Consigne 1:
Recopiez à l'identique, s'il vous plaît, les lignes de la liste, en commençant par celle qui contient « Identify the click » et en terminant par celle qui contient « Instagram (35, 2027) ».

Texte cité:
══════

La menace est transversale, la frontière entre l’interne et l’externe est relativement poreuse, face à cette évolution de la situation l’émergence d’un nouveau système serait pertinente et de plus en plus nécessaire. « Le contre-espionnage devrait devenir un service totalement à part », plaide Eric Denécé. « Il faut revenir aux apports du Colonel Paillole en 1946, qui considère que la question de la sécurité militaire et du contre-espionnage est un ensemble, de la même manière que le travail de surveillance des mosquées jusqu’au travail de renseignement clandestin contre le terrorisme devrait être un ensemble. Quand on fait du contre-espionnage ou de la sécurité économique, il s’agit d’un travail de long terme dont le but n’est pas tant d’arrêter les éléments dangereux que d’infiltrer leur réseau dans une logique tout à fait spécifique. Peu importe qu’il s’agisse d’un service civil ou militaire, le contre-espionnage est un métier à part. L’objectif est de retourner l’agent et d’infiltrer le service de renseignement adverse et non pas d’arrêter l’agent, contrairement à la lutte anti-terroriste, où le but est d’arrêter la personne pour éviter l’attentat. Un service de lutte antiterroriste doit disposer d’un pouvoir judiciaire, mais pas un service de contre-espionnage », partage-t-il.
« Dans un contexte du retour de la guerre en Europe, une partie du renseignement doit être réorientée vers le contre-espionnage. Ce métier a tendance à disparaître dans les pays occidentaux depuis la fin de la Guerre Froide, remplacé par l’anti-terrorisme. On observe la remontée en puissance du contre-espionnage, seulement depuis la guerre d’Ukraine », ajoute Eric Denécé. « Si l’on devait créer un vrai service de contre-espionnage, il faudrait y mettre des éléments de la DGSI et des éléments de la DRSD, qui sont totalement complémentaire mais qui pourraient poser quelques problèmes administratifs. »

══════

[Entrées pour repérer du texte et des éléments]

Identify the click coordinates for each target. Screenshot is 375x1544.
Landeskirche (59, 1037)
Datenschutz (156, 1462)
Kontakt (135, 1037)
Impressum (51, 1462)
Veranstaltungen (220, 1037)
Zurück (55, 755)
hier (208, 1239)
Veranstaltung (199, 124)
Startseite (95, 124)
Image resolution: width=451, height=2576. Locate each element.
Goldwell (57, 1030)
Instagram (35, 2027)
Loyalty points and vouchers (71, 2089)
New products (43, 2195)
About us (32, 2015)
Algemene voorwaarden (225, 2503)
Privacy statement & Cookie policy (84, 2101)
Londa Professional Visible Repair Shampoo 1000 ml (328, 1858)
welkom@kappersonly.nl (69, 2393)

══════

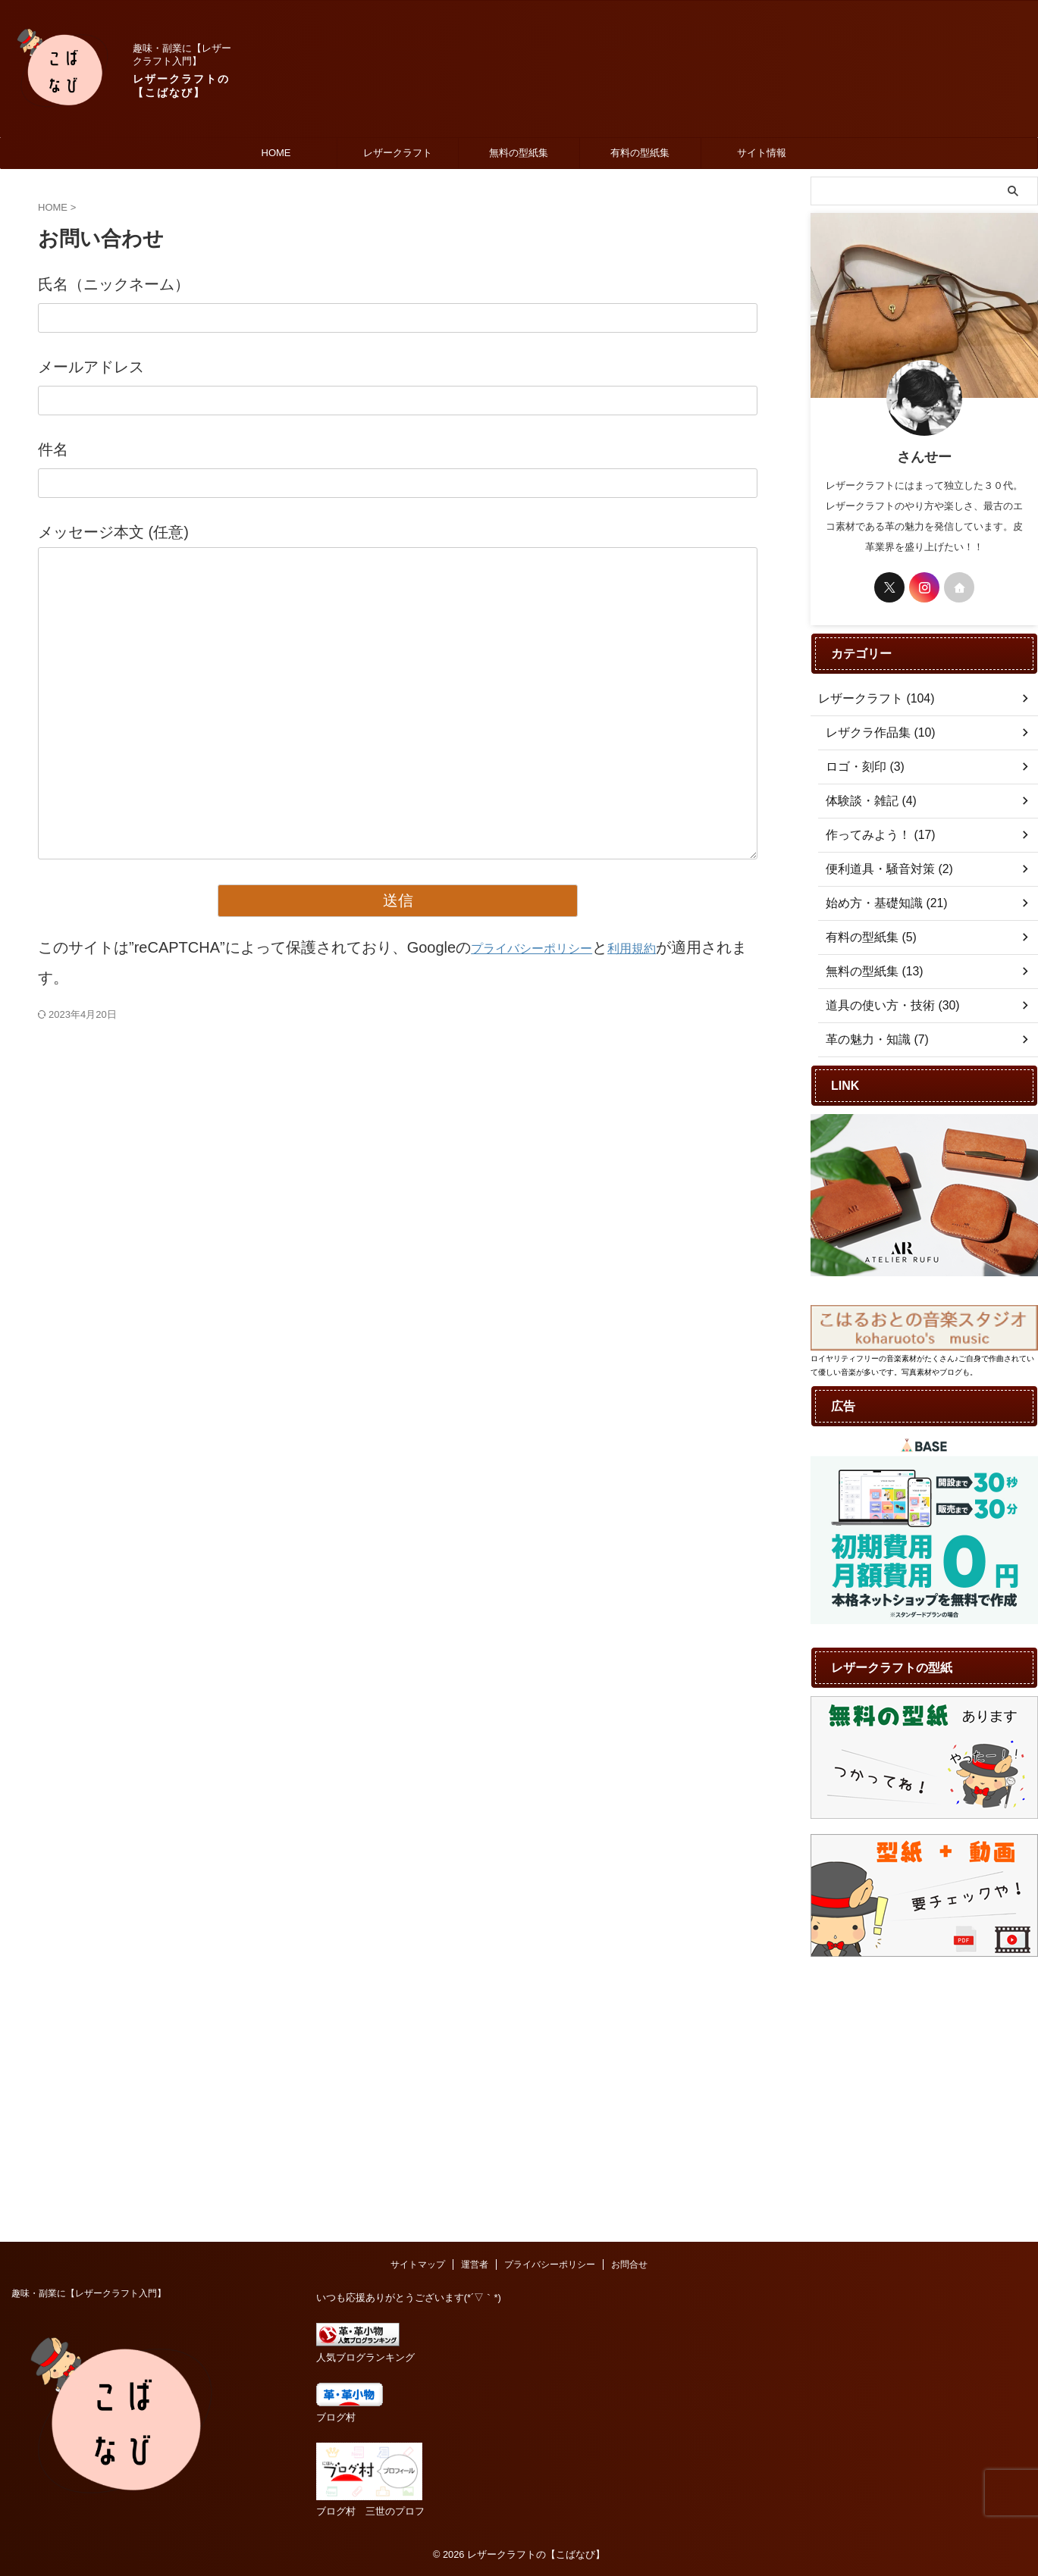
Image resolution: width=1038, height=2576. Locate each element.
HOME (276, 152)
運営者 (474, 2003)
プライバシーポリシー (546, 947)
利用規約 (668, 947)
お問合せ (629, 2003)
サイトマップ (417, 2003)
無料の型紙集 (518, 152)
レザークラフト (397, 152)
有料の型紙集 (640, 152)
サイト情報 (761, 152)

══════

Consigne 2:
Répondez à ces questions sur le texte consacré au contre-espionnage :
(a) D'après Eric Denécé, quel type de service doit disposer d'un pouvoir judiciaire ?
(b) Depuis quel événement observe-t-on la remontée en puissance du contre-espionnage ?
(c) De quelles deux structures faudrait-il réunir des éléments pour créer un vrai service de contre-espionnage ?

Réponse attendue 1:
Identify the click coordinates for each target. Screenshot is 375x1544.
Landeskirche (59, 1037)
Datenschutz (156, 1462)
Kontakt (135, 1037)
Impressum (51, 1462)
Veranstaltungen (220, 1037)
Zurück (55, 755)
hier (208, 1239)
Veranstaltung (199, 124)
Startseite (95, 124)
Image resolution: width=451, height=2576. Locate each element.
Goldwell (57, 1030)
Instagram (35, 2027)

Réponse attendue 2:
(a) Un service de lutte antiterroriste.
(b) Depuis la guerre d'Ukraine.
(c) De la DGSI et de la DRSD.